Researchers examined Medicare data on 49,113 people with severe obesity who were eligible for bariatric surgery from 2004 to 2014. The analysis included three groups of patients in roughly equal numbers: those who didn't have weight loss surgery, those who underwent sleeve gastrectomy (SG), and those who had Roux-en-Y gastric bypass (RYGB).

Overall, a total of 1,382 patients (2.8%) experienced fractures during the study. Fracture rates were similar for people who didn't get surgery (3.4%) and those who had RYGB procedures (3.2%), but significantly lower with SG procedures (1.8%).

"The generally accepted notion that obesity is protective when considering the risks of fracture may not be as straightforward as previously thought," said senior study author Dr. Alfonso Torquati of Rush University in Chicago.

"The benefit of sustained and significant weight loss can lead to less risk of fall-related injuries that are the ultimate cause for bone fracture," Dr. Torquati said by email.

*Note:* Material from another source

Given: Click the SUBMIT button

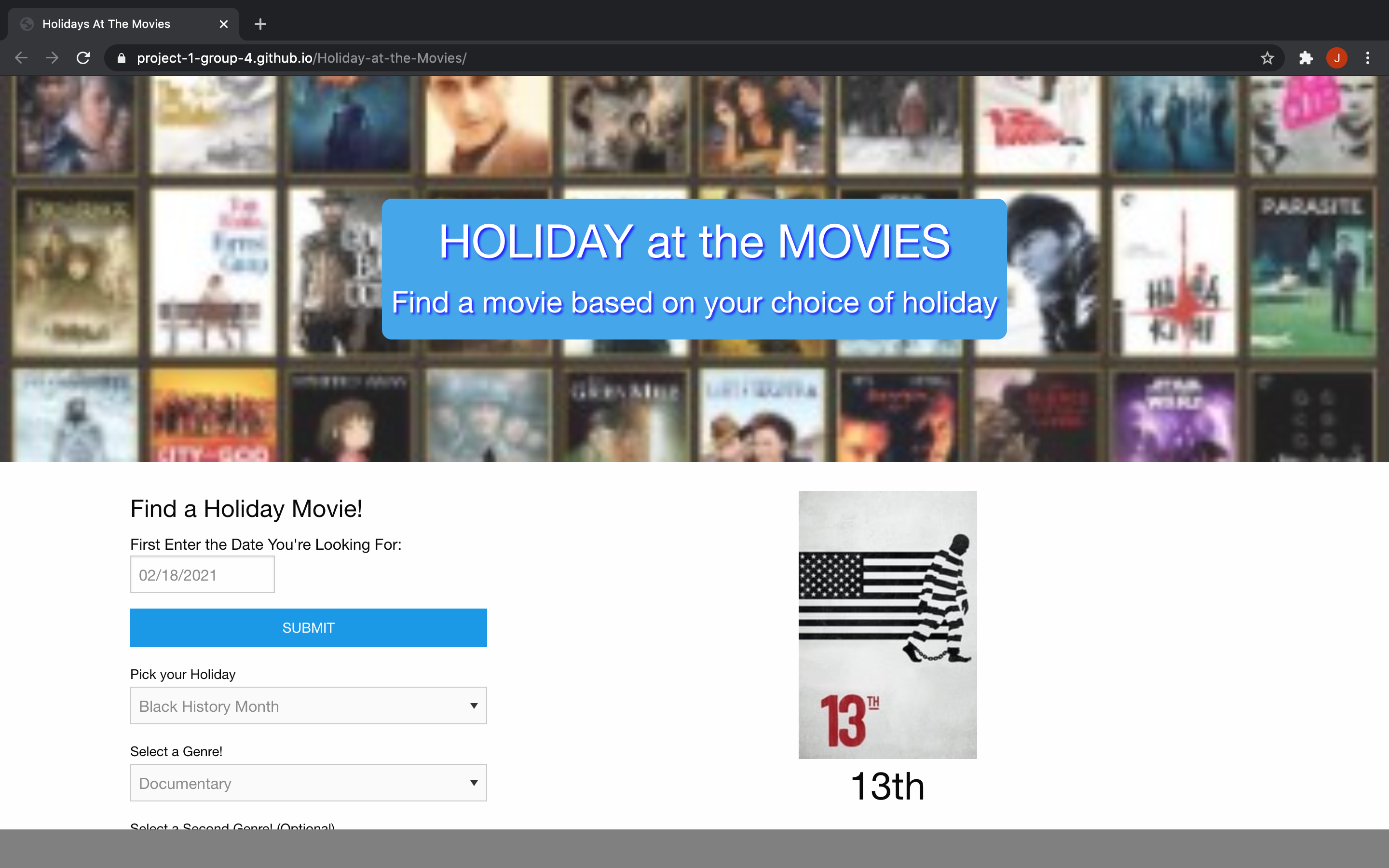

To assess the connection between bariatric surgery and fractures, researchers focused on the odds of fractures based on surgery exposure over three years. As a secondary endpoint, they also examined site-specific fractures at the humerus, ulna or radius, pelvis, hip, and vertebrae.

Each of the three groups in the study were similar in baseline characteristics, including the proportion with hypertension (71.8%), smoking (30.8%), NAFLD (0.7%), hyperlipidemia (56.8%), osteoporosis (3.8%), osteoarthritis (26.2%), obstructive sleep apnea (45.2%), and type 2 diabetes (47.6%).

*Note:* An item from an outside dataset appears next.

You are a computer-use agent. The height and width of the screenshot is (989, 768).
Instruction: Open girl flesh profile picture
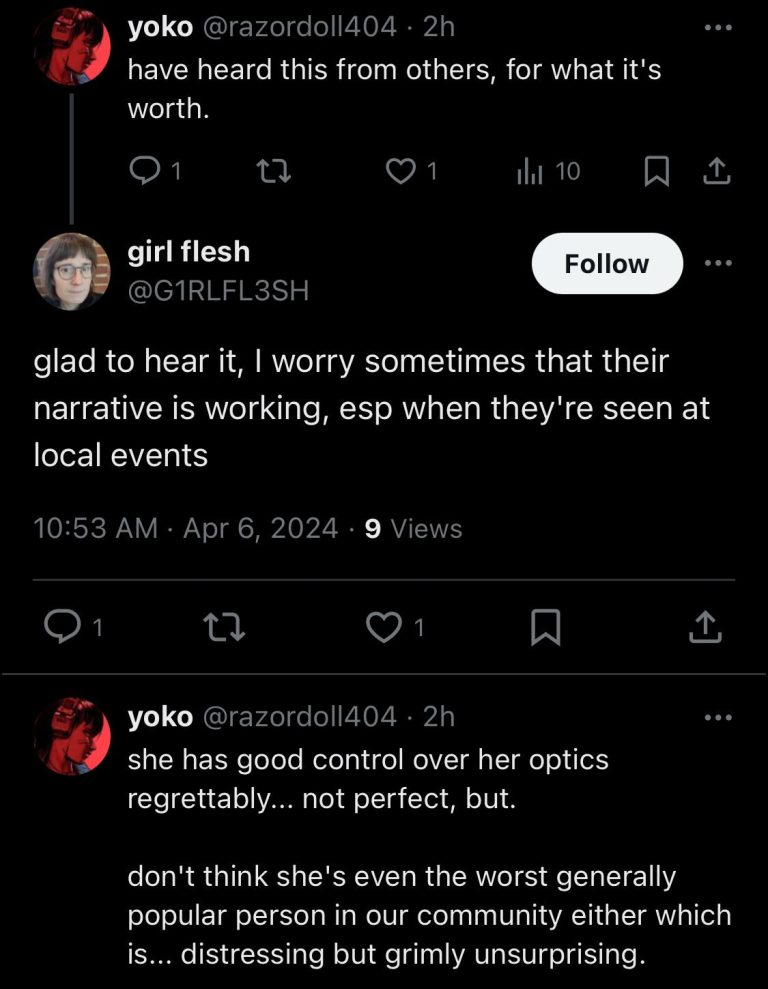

There were no significant differences in the odds of fracture overall or at specific sites between people eligible for surgery who didn't have it and those who underwent RYGB procedures, researchers report in JAMA Network Open.

However, individuals who underwent SG procedure had lower odds of fractures overall (odds ratio 0.53) than those eligible for bariatric surgery who didn't get it. In addition, people who had SG procedures had lower odds of fractures at the humerus (OR 0.57), radius or ulna (OR 0.38), pelvis (OR 0.34), hip (OR 0.60), and vertebrae (OR 0.60).

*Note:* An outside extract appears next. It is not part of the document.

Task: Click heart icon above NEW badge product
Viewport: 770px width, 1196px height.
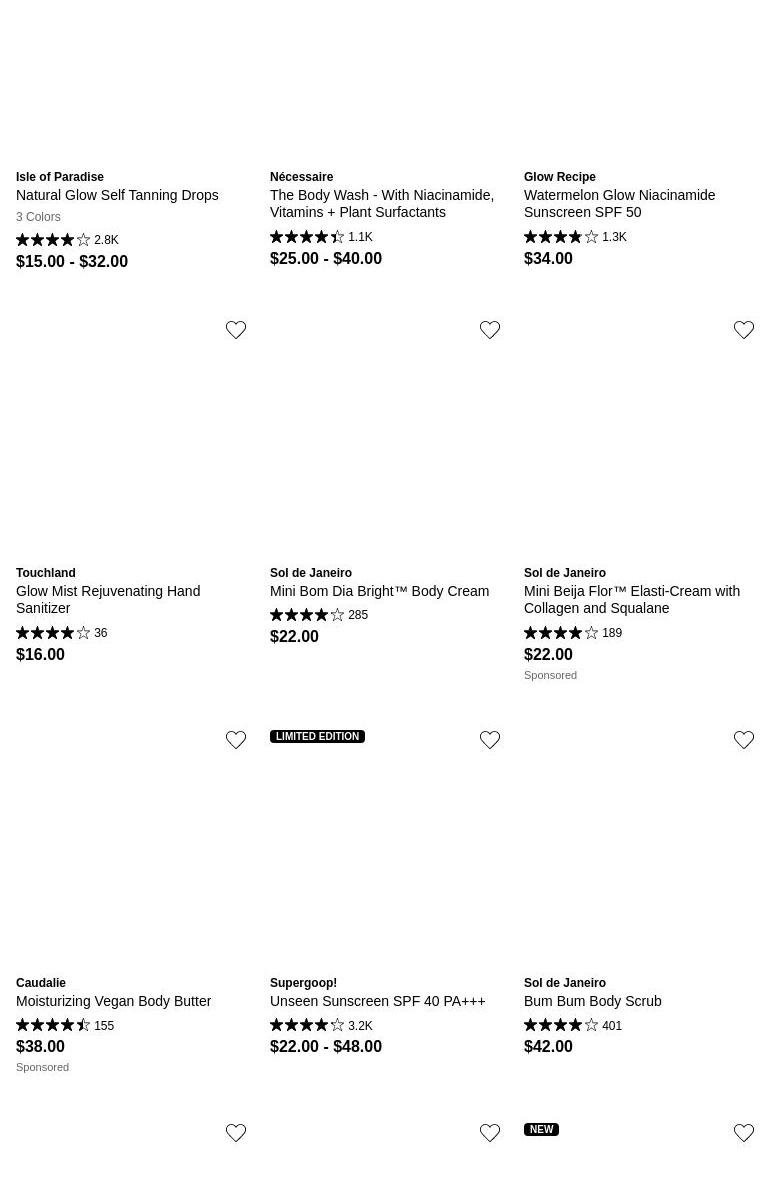Action: pos(744,1133)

One of the study's limitations is that it is retrospective, looking back at available data, noted Dr. Cynthia Brown of the University of Alabama at Birmingham. "While patients were matched on a number of factors, it is possible that other factors play a role in the development of fractures and that these factors were not accounted for. For example, having balance or walking problems may lead to a high rate of falls and subsequent fractures, but these data were not available to be studied. Other details such as the amount of weight lost or the severity of disease is not captured using these types of datasets, which are designed for financial and administrative use, not for research."

Even so, the results should encourage clinicians to consider gastric bypass for their patients who need the procedure, with less fear of there being an increased risk of fractures, said Dr. Brown, who wasn't involved in the study.

"Clinicians may at least consider use of the gastric sleeve over the Roux-en-Y gastric bypass procedure if fracture risk is a concern," she said by email. "However, more studies will need to be done given the limitations noted above."